### WORK TO COMPLETE
Within the entries below, please retype exactly the lines starting with the line that has "You are a computer-use" and going on through the line that has "Click the highlighted row at address 008510AD", but not the pictures.
[DATA FOR ANALYSIS — start]
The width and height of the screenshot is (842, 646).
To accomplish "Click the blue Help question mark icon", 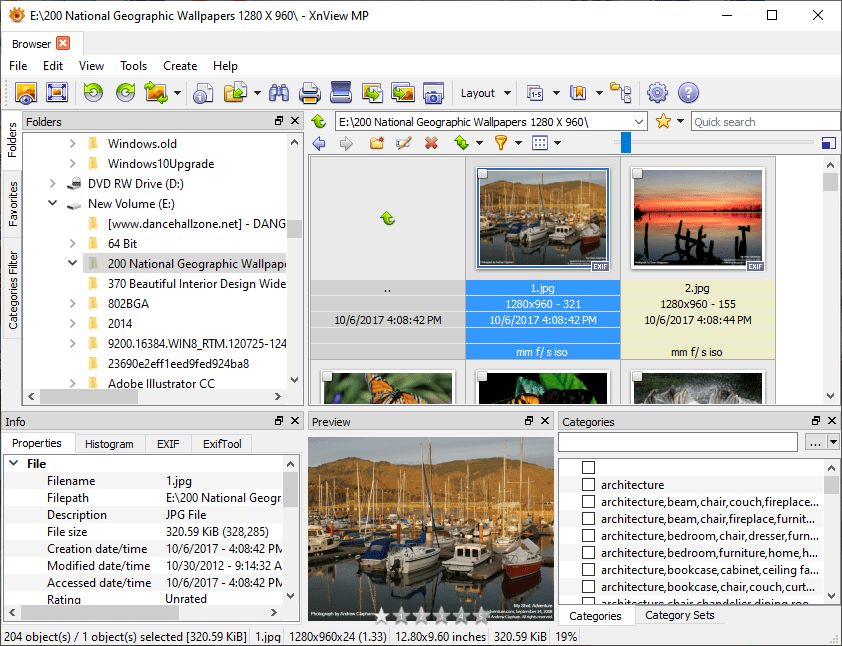I will click(x=688, y=93).
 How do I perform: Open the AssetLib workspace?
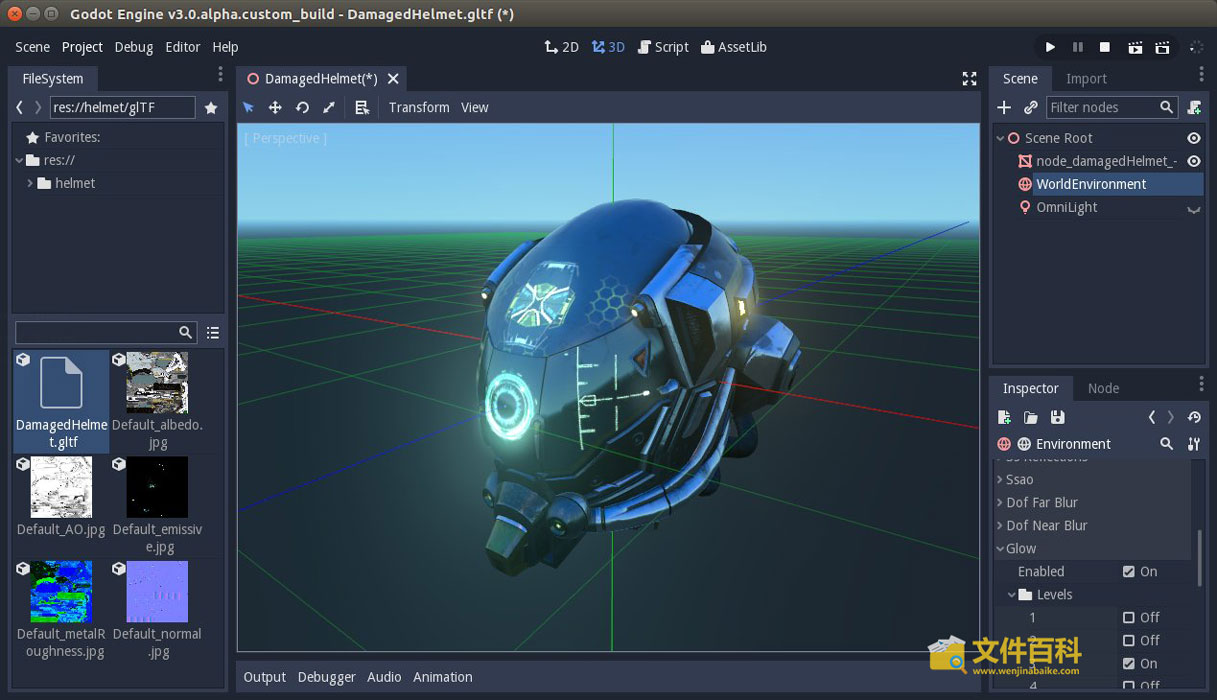click(x=734, y=47)
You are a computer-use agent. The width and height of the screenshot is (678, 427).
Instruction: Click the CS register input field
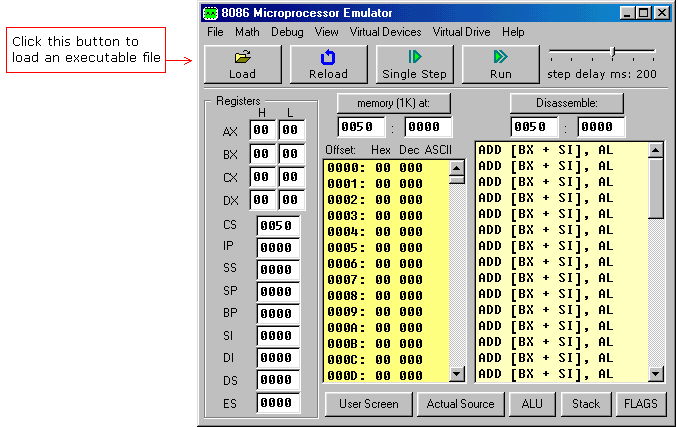point(278,225)
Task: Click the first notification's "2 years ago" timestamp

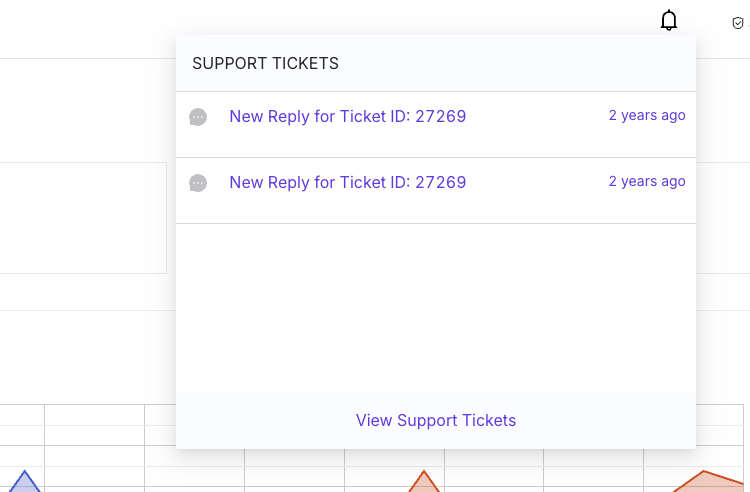Action: (x=647, y=115)
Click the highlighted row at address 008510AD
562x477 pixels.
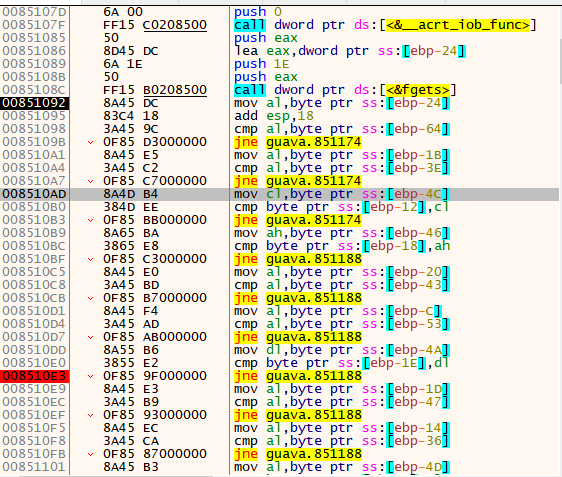[x=280, y=194]
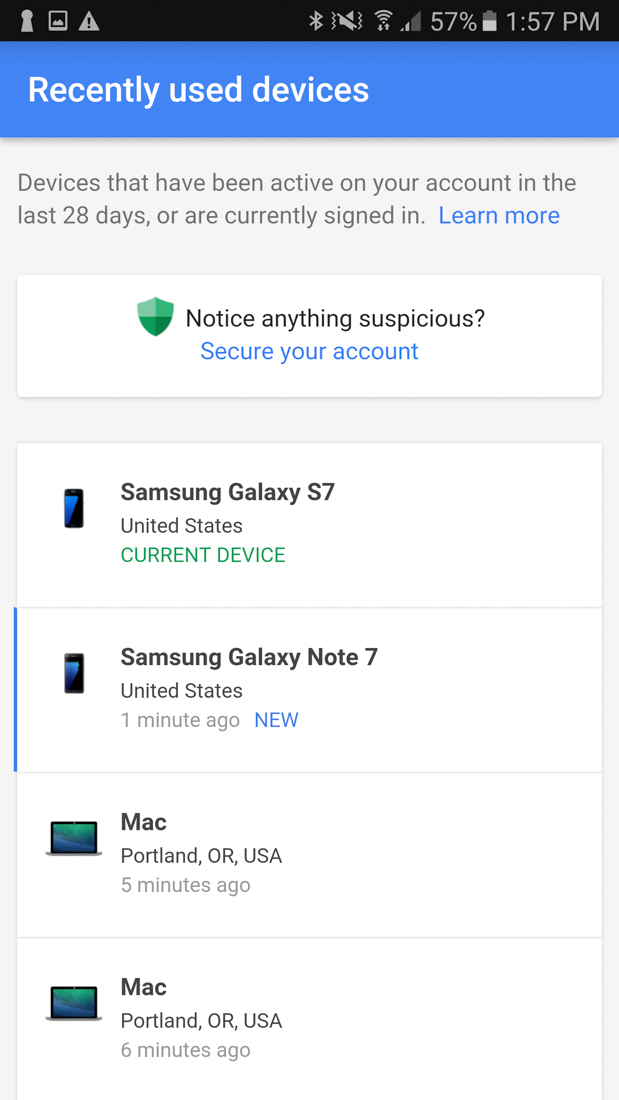This screenshot has height=1100, width=619.
Task: Tap the CURRENT DEVICE label
Action: 203,555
[DATA FOR ANALYSIS — finish]
### RESULT FOR THIS EXERCISE
You are a computer-use agent. The width and height of the screenshot is (678, 427).
Instruction: Click the CS register input field
point(278,225)
Task: Click the first notification's "2 years ago" timestamp

Action: (x=647, y=115)
Click the highlighted row at address 008510AD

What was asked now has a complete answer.